墨骨甚至还未来得及做出任何反应,便觉脖颈一凉。紧接着,天地倒转,他那颗双目圆睁的头颅已然滚落在满是灰尘的石板上。
黑雾之中,洛平持剑而立,眼中的狂热战意如潮水般渐渐退去。
他望着地上的无头尸身,在心中默念:“结束了……方才那一剑……便唤作……‘织春’吧。”
黑雾外,上官曦与杨财志连大气都不敢喘,目不转睛地盯着那团翻滚的浓雾,迫切地想要知道最终的胜负。
在那极度的紧张之下,甚至连埋在上官曦体内的阳具因为主人的激动而再次勃起发硬,两人都浑然未觉。

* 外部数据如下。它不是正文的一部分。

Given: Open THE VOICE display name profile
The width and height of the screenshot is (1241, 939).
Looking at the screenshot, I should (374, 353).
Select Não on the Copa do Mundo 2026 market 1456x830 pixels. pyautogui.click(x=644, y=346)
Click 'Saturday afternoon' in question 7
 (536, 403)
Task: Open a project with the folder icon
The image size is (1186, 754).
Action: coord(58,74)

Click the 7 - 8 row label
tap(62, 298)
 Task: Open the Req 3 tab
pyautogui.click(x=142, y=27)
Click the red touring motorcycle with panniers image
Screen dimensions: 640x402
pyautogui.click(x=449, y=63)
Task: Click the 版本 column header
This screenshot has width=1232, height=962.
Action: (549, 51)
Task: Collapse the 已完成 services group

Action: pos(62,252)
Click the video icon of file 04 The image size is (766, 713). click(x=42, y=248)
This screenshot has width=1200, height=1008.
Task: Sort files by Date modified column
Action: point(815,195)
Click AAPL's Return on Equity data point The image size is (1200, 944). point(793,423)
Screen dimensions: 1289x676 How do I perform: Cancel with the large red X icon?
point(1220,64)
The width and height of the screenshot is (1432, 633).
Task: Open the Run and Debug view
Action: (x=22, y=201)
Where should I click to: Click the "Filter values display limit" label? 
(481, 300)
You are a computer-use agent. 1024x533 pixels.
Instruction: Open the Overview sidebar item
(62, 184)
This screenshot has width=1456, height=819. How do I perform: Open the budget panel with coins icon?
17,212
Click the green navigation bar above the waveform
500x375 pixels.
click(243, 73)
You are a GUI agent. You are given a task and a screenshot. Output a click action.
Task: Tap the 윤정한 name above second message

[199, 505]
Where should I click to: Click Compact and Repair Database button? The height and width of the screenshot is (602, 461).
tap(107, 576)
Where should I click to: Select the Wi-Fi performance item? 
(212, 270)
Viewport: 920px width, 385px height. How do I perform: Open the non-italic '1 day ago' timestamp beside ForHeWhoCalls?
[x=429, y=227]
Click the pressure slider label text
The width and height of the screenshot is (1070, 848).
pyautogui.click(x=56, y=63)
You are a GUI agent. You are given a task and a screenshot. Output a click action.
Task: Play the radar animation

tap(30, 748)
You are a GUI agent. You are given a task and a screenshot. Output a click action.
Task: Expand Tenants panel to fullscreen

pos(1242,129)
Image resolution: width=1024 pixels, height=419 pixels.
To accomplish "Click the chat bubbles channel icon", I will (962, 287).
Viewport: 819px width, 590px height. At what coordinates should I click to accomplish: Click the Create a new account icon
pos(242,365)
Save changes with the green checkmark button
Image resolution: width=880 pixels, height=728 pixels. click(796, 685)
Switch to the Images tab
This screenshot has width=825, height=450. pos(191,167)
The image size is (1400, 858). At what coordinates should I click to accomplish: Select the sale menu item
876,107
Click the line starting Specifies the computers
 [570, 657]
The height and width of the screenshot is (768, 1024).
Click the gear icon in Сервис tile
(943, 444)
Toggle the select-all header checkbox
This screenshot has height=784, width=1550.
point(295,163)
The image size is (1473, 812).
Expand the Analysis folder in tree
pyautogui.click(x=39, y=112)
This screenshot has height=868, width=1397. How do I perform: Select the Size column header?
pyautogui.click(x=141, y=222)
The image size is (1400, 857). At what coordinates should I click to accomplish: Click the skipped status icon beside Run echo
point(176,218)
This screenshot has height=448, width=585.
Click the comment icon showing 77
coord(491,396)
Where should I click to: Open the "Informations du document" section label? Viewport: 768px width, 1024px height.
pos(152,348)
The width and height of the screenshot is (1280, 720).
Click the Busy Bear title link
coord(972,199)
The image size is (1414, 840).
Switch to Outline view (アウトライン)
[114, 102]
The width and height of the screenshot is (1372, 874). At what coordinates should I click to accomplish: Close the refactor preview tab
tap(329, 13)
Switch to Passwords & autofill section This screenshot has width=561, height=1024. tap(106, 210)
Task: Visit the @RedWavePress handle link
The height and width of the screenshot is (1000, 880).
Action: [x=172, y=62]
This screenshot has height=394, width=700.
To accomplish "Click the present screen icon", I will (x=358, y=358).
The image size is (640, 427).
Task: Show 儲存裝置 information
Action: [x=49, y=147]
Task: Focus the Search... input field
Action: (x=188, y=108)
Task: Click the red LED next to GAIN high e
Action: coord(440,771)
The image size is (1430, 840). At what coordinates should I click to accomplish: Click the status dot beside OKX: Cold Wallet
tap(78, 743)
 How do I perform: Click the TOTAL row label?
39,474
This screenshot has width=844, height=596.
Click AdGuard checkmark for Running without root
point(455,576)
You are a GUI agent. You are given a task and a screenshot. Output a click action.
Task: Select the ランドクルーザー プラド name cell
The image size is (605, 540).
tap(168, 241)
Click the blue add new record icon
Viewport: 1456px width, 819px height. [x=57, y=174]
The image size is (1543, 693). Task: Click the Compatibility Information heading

下一刻,悬挂在房梁上、一直紧紧拽着上官曦的锁魂布忽地一松。
上官曦顿时失去平衡,娇躯一歪,整个人跌倒在一旁的地面上。
那根阳具顺势从泥泞的肉洞中滑脱而出,伴随着“啵”的一声轻响,大股白浊的精液混合着淫水,顺着她白皙的大腿根部汩汩流出。
浓雾渐渐散去,洛平的身影终于缓缓显现,迈着沉稳的步伐向二人走来。
死里逃生的巨大欣喜、对洛平深如渊海的敬佩与感激,以及回想起方才荒唐行径的极度羞愧……种种复杂至极的情感在二人心头疯狂交织发酵。
洛平走到近前,“锵”的一声将星虹剑重新收入剑鞘,嘴角挂着温和的笑意,轻声询问道:“二位……现下应该还能动弹吧?”
闻言,上官曦如梦初醒,迅速强撑着酸软无力的娇躯坐直身子。她心念一动,控制着将二人死死缠绕的锁魂布解开。
只见那长长的白布迅速收缩变短,一阵微弱扭曲的空间阵纹在她皓腕下的白皙肌肤上闪过,那件法宝便凭空消失,被收进了她的腕下。
洛平敏锐地捕捉到了这个细节,心中暗自惊诧。
这上官曦不过区区四阶修为,竟能直接在肌肤上刻画空间阵法用于储物,而非借助寻常的储物袋或是戒指。
莫非,这姑娘还是个百年难遇的阵法天才?
收好法宝后,上官曦却依旧赤身裸体地坐在冰凉的石板上。
她满脸通红,双膝高高拱起,将滚烫的脸颊深深埋在两条玉腿之间,双臂紧紧环抱住小腿,一言不发。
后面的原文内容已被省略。